Görüldüğü gibi zaman zaman toplum mühendisliği çalışmaları da iflas edebiliyor. Bunun en iyi örneği elbette Ak Parti iktidarıdır.
Vatandaş ağır bir propaganda bombardımanındayken birden bire yönlendirildiği noktadan farklı bir noktaya kayarak, halk devrimi, ya da darbesi yapmıştır. Bu, toplum mühendisliği odakları tarafından öngörülmemiştir.
Geçmişte yaşanan olumsuzluklarla birlikte sivil devrime imza atan o günkü halk, bugün Türkiye’yi yeni baştan imar eden Ak Parti’ye verdiği desteği biraz gevşetmiştir. Bunun pek çok nedeni var. Ancak ben en önemli sorunu genç oylarda görüyorum.
Türkiye’nin dününü yaşamamış gençlere eski Türkiye doğru anlatılamadı. Bu yüzden gençler kıyas noktasında ciddi sorunlar yaşıyor.
Eski Türkiye’den bihaber gençler ülkenin her zaman böyle güllük gülistanlık olduğunu sanıyor.
Birde 8 yıllık eğitim sonucu niteliksiz yetişen Gezi gençliği var tabi. Bugün seçmen haline gelmiş o vasıfsız gençler umutsuzluğun zirvesinde. Sokakta kontrolsüzce kullanılıp yönlendirilebiliyor. Bu hedefsiz yaşayan gençlerin siyasi kayganlığı ülke için kaygı verici.
Nitekim azalan genç oylarla birlikte birkaç dinamiğin daha devreye girmesiyle Ak Parti’nin oylarında düşüş yaşandı.
İlginç olansa şu: 2002'den bu yana gençlere en çok değeri veren, en fazla yatırımı yapan, önlerini en çok açan yine Ak Parti'ydi.
Yaşanan oy düşüşü sonrası Ak Parti türbülanstan çabuk kurtuldu.
Hızla çalışmalara başladı.
Şu anda mahalle mahalle; sokak sokak ve ev ev tarama yapılıyor.
Müthiş konsantre olunmuş durumda.
Doğrusu insan bugünü görünce “dün neden yapılmadı bu çalışma” diyor. Ancak zararın neresinden dönersek kardır.
Nihayetinde tüm teşkilat inanılmaz bir inançla tek başına iktidara kenetlenmiş durumda.

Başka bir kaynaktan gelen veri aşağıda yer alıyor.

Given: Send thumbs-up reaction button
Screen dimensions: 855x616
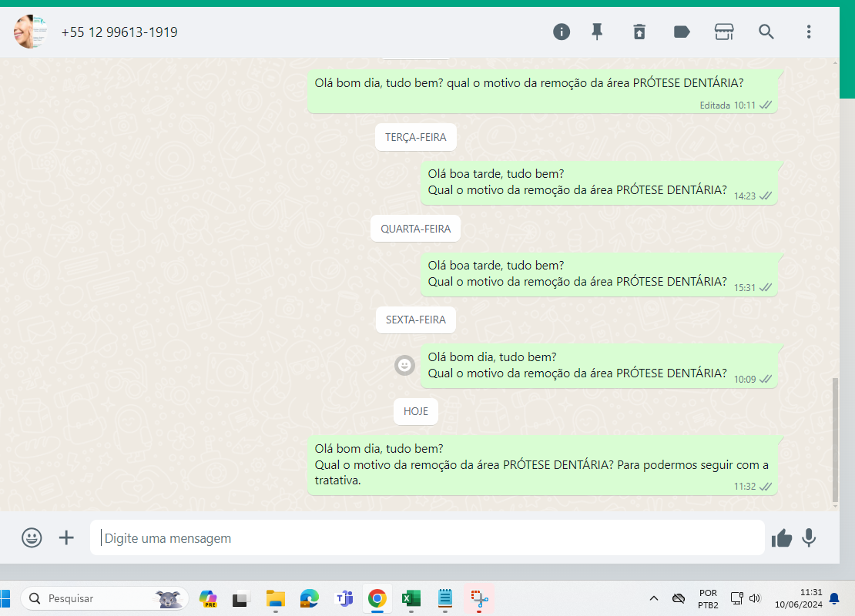Looking at the screenshot, I should (x=782, y=538).
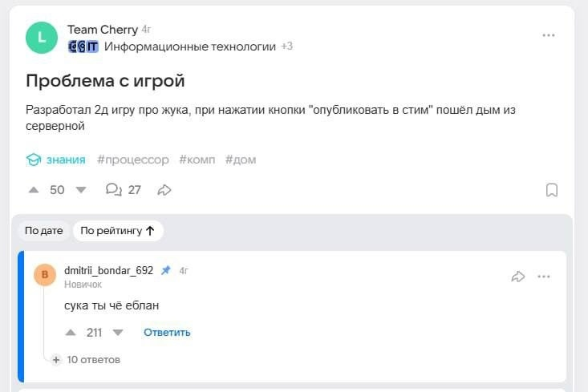Viewport: 588px width, 392px height.
Task: Share dmitrii_bondar_692's comment
Action: click(x=517, y=277)
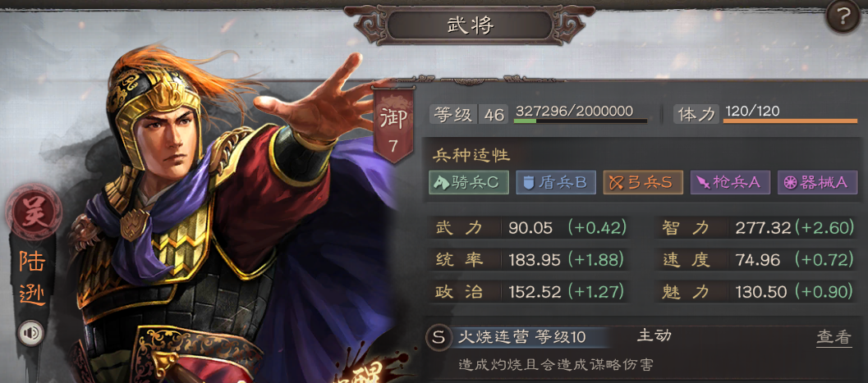Click the 火烧连营 等级10 skill title
868x383 pixels.
(522, 337)
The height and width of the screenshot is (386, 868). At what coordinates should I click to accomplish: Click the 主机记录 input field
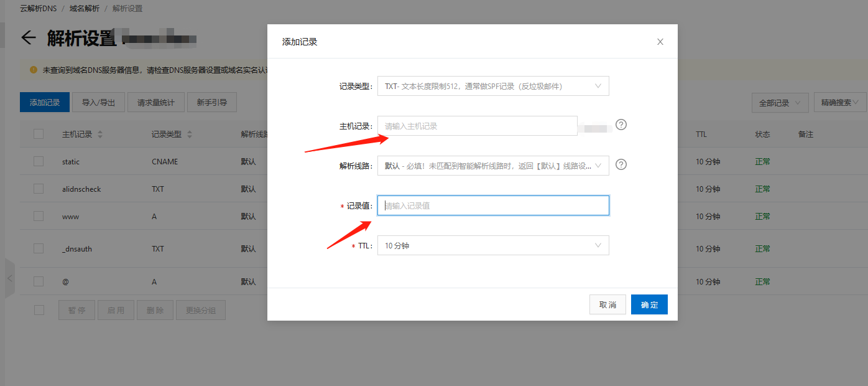(478, 126)
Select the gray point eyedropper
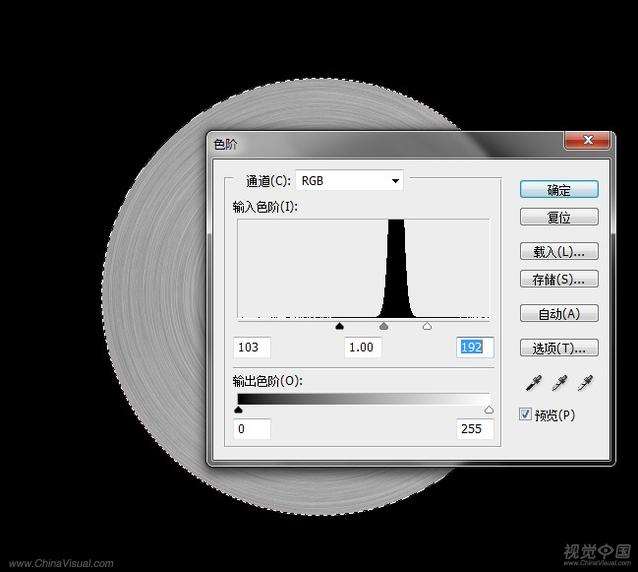 pyautogui.click(x=561, y=383)
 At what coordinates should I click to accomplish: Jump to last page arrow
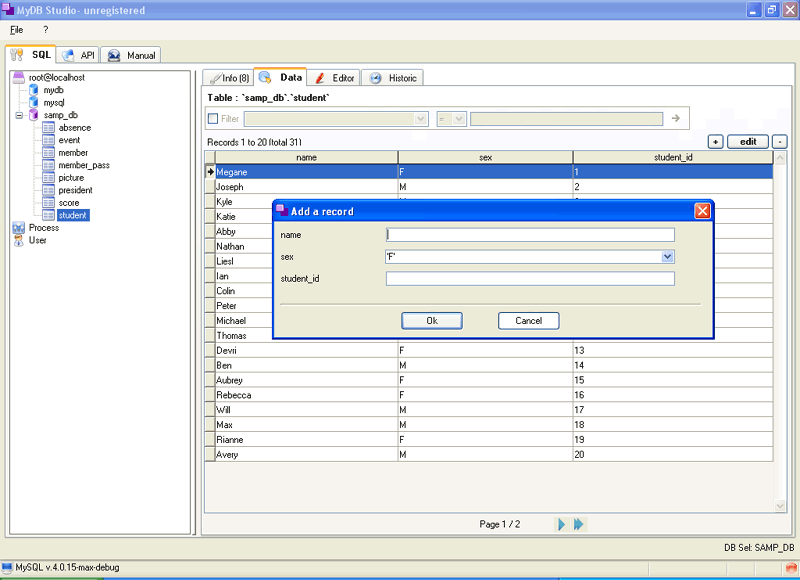[579, 524]
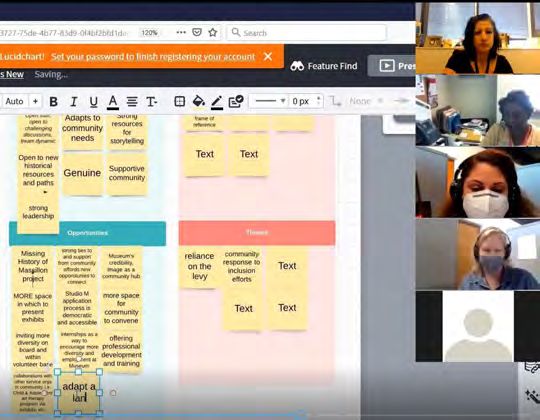The height and width of the screenshot is (420, 540).
Task: Open the text alignment options
Action: pyautogui.click(x=132, y=102)
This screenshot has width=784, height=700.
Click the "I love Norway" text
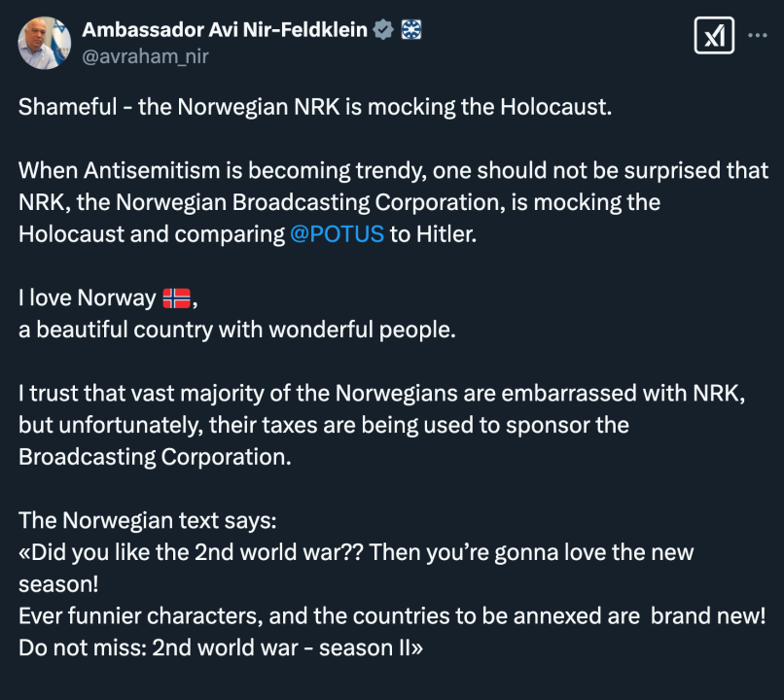(88, 298)
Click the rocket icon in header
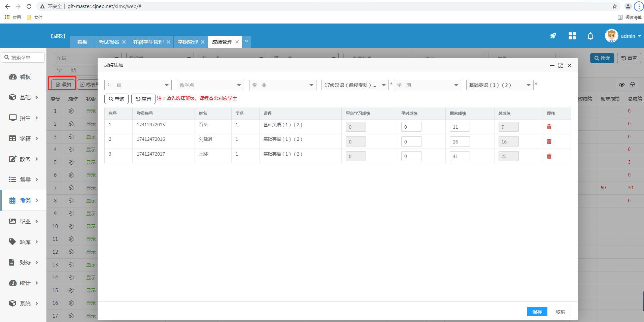The image size is (644, 322). (x=553, y=36)
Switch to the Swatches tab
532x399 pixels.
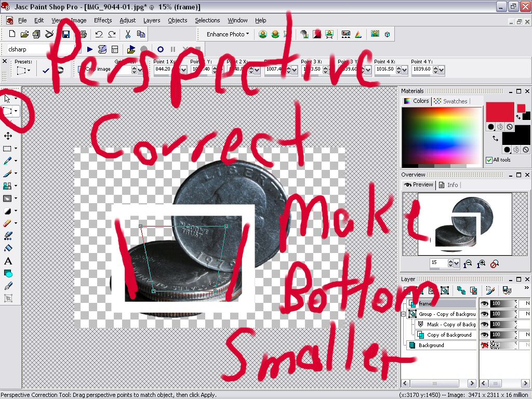[450, 101]
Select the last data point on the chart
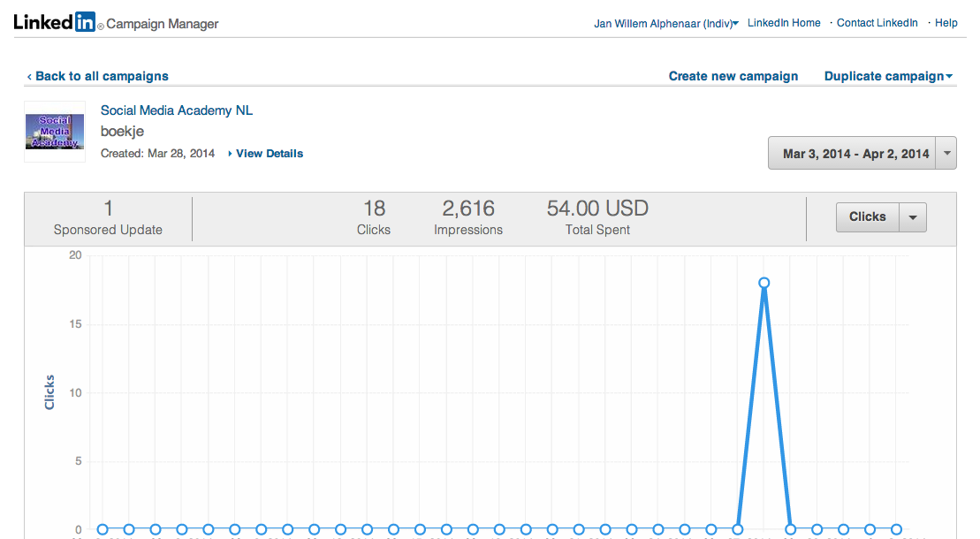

Seçimde manipülasyon çok oluyor dedik ya.
Bol bol toplu mühendisliğine yönelik anketler peşi sıra yapılıyor ve yayınlanıyor.
Haber sitelerini gezinirken böyle bir ankete ilişti gözüm.
Ak parti 275 vekilde… diyor haber.
Sonra yapılan anketi anlatıp Ak Parti’nin bu sonuçlara göre 275 vekil çıkarttığını söylüyor.
Anketi okuyunca Ömer Ünal’ı aradım.
“Ağabey tek başına iktidar sana bağlı, eğer vekil olursan kesin hükümeti tek başına kuruyorsunuz” dedim.
Biraz sohbet ettik. Ev sohbetine gidiyormuş.
“Hiç durmuyoruz” diyor. “Teşkilat her kademesiyle sahada, en ufak bir atlama yapmadan çalışıyoruz” dedi Ömer ağabey.
Sohbet sonrası “Allah kolaylık versin dedim.” Telefonu kapattım.
Bir mesaj vermek gerekiyorsa burada ne diyebiliriz?
En uygun mesaj “ey Konya seçmeni, verin Ömer Ünal’ı, alın hükümeti”
Ne dersiniz? Uygun düşer mi?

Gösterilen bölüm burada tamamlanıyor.